I went with commercial peanut butter. They have it down to a science and you can feel comfortable it is safe. 
With any stored food, keep it as cool as possible. Even if it means putting it under the house.


----------



## Paquebot (May 10, 2002)

The old instructions used to be to pack tightly to within 1 inch of the top and BWB for 60 minutes. However, that advice was pulled about 30 years ago. 

Martin


----------



## praieri winds (Apr 16, 2010)

any nut butter is going to get rancid over time because of the oils if you can be better to buy dry roasted nuts and make your own as needed peanut butter dosen't last in an open jar around here to go bad so don't know ow long it will keep


----------



## Guest (Dec 14, 2010)

Paquebot said:


> The old instructions used to be to pack tightly to within 1 inch of the top and BWB for 60 minutes. However, that advice was pulled about 30 years ago.
> 
> Martin


 Just what the instructions say. Pack it tight then get the entire thing uniformly hot. Better still would be to vacuum seal the jar after you've taken it out of the BWB, but you can get by without it as the natural vacuum produced by the cooling food within will get the job done.

If the nuts were properly roasted to begin with there is no appreciable water content so what you need to be concerned with it killing mold spores and getting as much of the air out of the jar as possible.

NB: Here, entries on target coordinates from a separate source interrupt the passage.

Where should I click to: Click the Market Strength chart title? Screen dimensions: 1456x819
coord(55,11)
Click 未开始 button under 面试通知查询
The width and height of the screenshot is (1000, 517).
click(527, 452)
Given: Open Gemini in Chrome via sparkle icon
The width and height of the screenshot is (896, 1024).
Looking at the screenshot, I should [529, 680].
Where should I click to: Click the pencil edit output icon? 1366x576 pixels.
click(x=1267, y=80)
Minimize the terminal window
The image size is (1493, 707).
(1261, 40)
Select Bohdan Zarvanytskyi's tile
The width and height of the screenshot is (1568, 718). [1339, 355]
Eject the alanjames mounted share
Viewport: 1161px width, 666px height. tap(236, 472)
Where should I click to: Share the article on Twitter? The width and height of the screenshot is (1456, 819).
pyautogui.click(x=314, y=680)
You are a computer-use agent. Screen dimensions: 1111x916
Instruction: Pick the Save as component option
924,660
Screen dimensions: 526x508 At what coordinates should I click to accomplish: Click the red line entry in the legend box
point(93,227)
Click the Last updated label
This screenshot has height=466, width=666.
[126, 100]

I buy Smuckers natural peanut butter precisely because it still comes in glass jars.


----------



## Ciffer (Sep 13, 2010)

How do you vacuum seal a canning jar?

What could I expect for shelf life on home canned nut butters?


----------



## Guest (Dec 16, 2010)

Canning jar adapter for most any consumer vacuum sealer model.


----------



## praieri winds (Apr 16, 2010)

they sell an attachment for the foodsaver vacuum sealer I have uses a tube and a cap on the jar flip the switch and the air is sucked out


----------



## Ciffer (Sep 13, 2010)

what about shelf life


----------